TEAM - Technology Enabled Mental Health for Young People
TEAM (Technology Enabled Mental Health for Young People), is a 4-year Innovation Training Network (ITN), funded by the European Union’s Horizon 2020 programme under the Marie Skłodowska-Curie actions initiative. There has been considerable research and many commercial products for improving physical health. However, the use of technology to support mental health lags far behind. The aim of the training network is to deliver new applications and technologies that support rapid, large-scale early assessment, prevention and treatment of mental health issues in young people.
Urban Food Spots
Urban Food Spots – Development of the basics for gender and diversity sensitive cooling stations for foodsharing in urban areas (2015 – 2017), financed by: Österreichische Forschungsförderungsgesellschaft (FFG)
70.000 tons of originally packed or opened food of households, industry or trade, are disposed of into Viennese residual waste, while at the same time 22,7 % of the inhabitants are at risk of poverty.
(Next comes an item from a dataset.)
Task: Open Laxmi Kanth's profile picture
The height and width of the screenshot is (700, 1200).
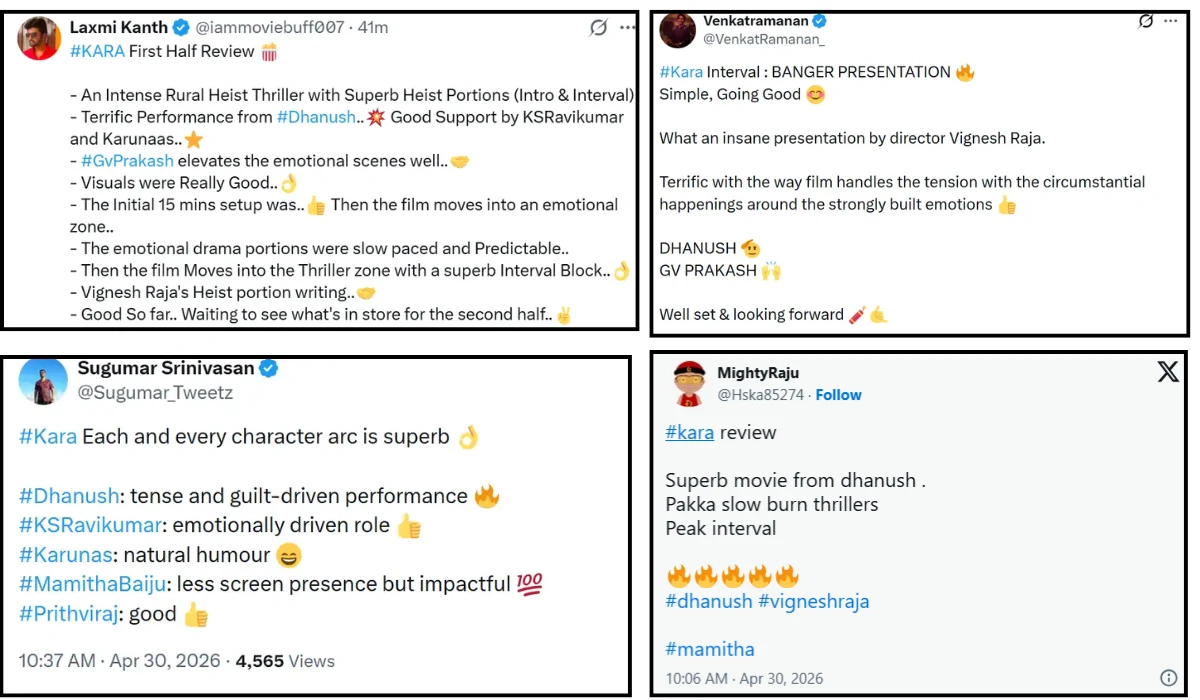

To take counteractive measures, this project develops the base for an area-wide, low-threshold offer to share food on a local level, including all relevant gender and diversity aspects in the development of cooling stations. The so called UrbanFoodSp ots consist of a cooling station and an information system. The UrbanFoodSpots assemble the needs of the various groups of users and will be developed to be realised in different places and organisational forms.
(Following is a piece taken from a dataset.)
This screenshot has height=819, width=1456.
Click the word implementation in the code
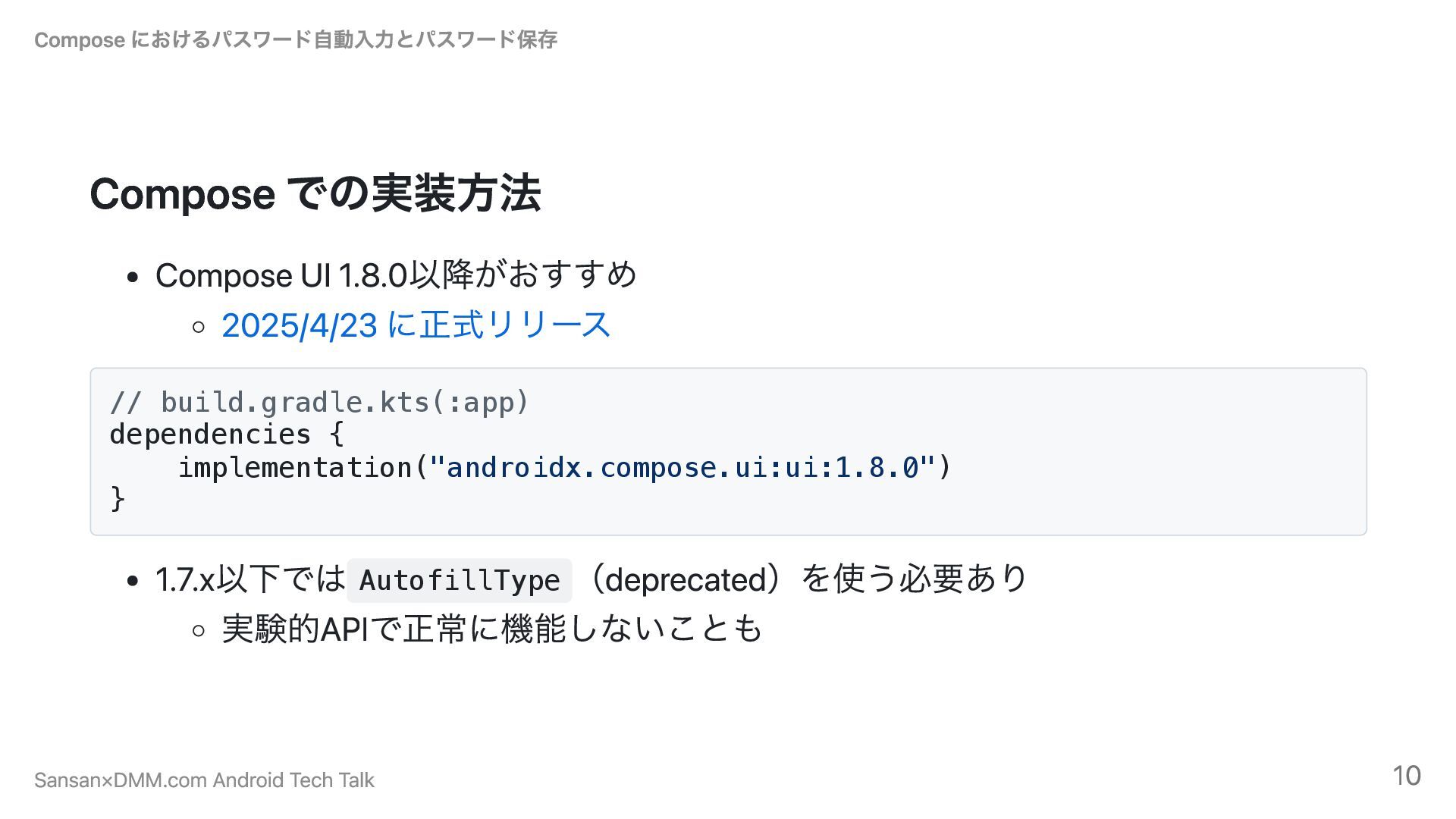click(x=296, y=467)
Viz4PAIS - Visualization Techniques for Process-Aware Information Systems
The Viz4PAIS (Visualization Techniques for Process-Aware Information Systems) project is an initiative from the Workflow Systems and Technology Research Group, Faculty of Computer Science, University of Vienna and we are one of their partners. The goals of the project are (a) to develop and design user centered visualization approaches and (b) to create a community to unify and nurture the development of process visualization topics as a continuing research area.
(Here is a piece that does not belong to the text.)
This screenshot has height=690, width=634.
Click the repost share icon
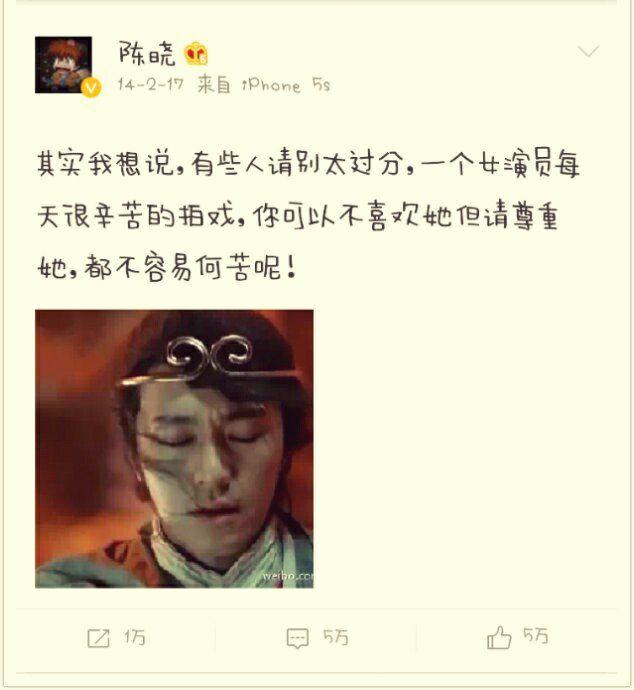[x=99, y=638]
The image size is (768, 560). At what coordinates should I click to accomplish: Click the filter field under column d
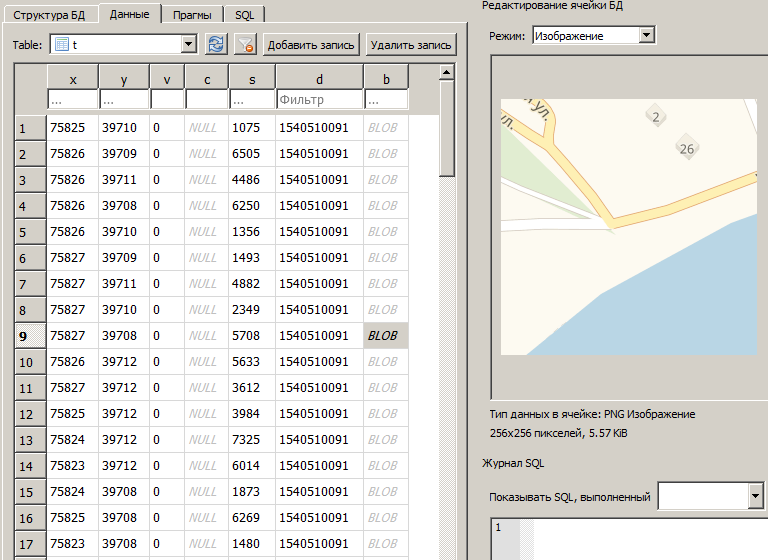pos(319,100)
Way·Key - mobility assistant for people with dementia
In Austria about 1.2% of the population or a total of ca. 130.000 persons are affected by dementia. The increase of life expectancy will lead to a growing number of people affected in the future. Maintaining mobility can at least help delay the advance of dementia symptoms. Lack of movement is considered to be one of the prevalent risk factors for dementia in the USA and Europe. Encouraging mobility of people with dementia poses risks like getting lost or falling. For this reason technological solutions mostly focus on monitoring and restricting or even inhibiting the mobility of persons with dementia. Often considered stakeholder groups in the design and implementation of technological solutions are care personnel and relatives, making persons with dementia only passive users in the functional chain. Whenever attempts were made to increase independent mobility of people, smartphones or smart watches were used, which are known to be difficult to handle for this user group.